Ayrıca bu yeni çalışmaya göre evcilleştirilen orman tavukları Asya’ya yayılıp, sonrasında eski Yunan, Etrüsk ve Fenikeli deniz tüccarlarının kullandığı yollardan Akdeniz boyunca yayılırken, bu kuşların bölgeye insanlar onları yemeye başlamadan birkaç yüzyıl önce ulaştığını gösteren net bir örüntü var.

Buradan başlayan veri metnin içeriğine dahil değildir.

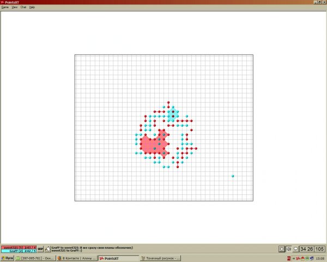The width and height of the screenshot is (327, 262).
Task: Open the Chat menu
Action: click(23, 7)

Güneydoğu Asya’nın eski bölgelerindeki insan mezarlarına, yetişkin tavuklara ait kısmi veya tam iskeletlerin yerleştirildiği keşfedilmiş. Ayrıca Avrupa’da, M.Ö. 50 civarından M.S. 100’e kadar ilk tavuklardan bazıları tek başına veya insanlar ile beraber gömülmüş. Bu tavuklarda kesilmeye dair hiçbir işaret görülmüyor. Hatta mezardaki bir tavukta, iyileşen bir ayak kırığının bulgularına ulaşılmış ki bu durum, birinin tavuğu itinayla tedavi ettiğini akla getiriyor.

Araştırmacılar bu evcilleşmiş orman tavuklarının, insanların o zamana kadar karşılaştığı en renkli ve arkadaş canlısı kuşlar olmuş olabileceğini iddia ediyor. Bu sebeple insanlar, tavukları bir nevi evcil papağan gibi görmüş olabilir. Tavuklar dünya genelindeki kültürlerde kutsanmamış olsa da, insanların onları yanlarında tutacak kadar egzotik, sevimli ve havalı görmüş olmaları makul bir durum.

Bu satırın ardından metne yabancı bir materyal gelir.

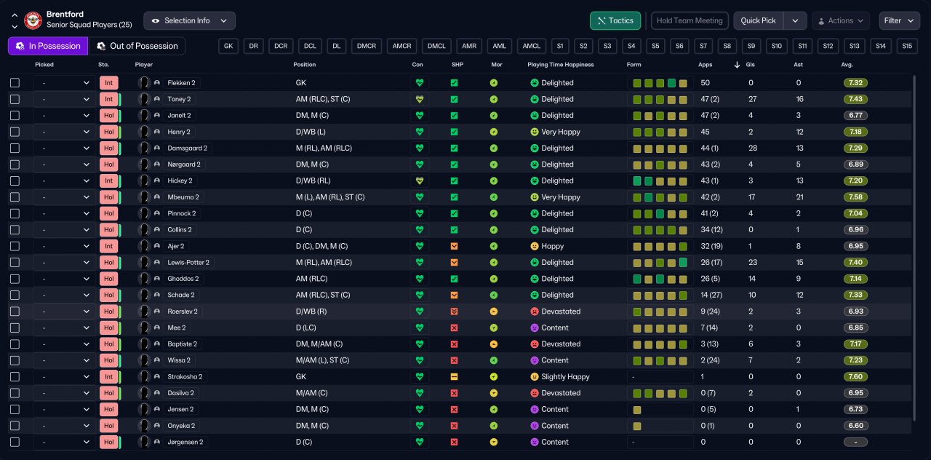Click Baptiste's orange morale icon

Roma İmparatorluğu’nun yükselişi sırasında, yumurtaların son derece popüler bir atıştırmalık haline geldiğini biliyoruz.

Görünüşe göre tavuk etinin yaygın bir insan yiyeceği olarak benimsenmesi, doğal olarak bu endüstriyi takip etmiş olabilir. İngiltere’de 1.700 yıl önce tavuklar sık yenen hayvanlar değildi ve bu durum, Roma işgalinin etkisi altında kalan şehirler ve askeri bölgelerde gerçekleşmişti.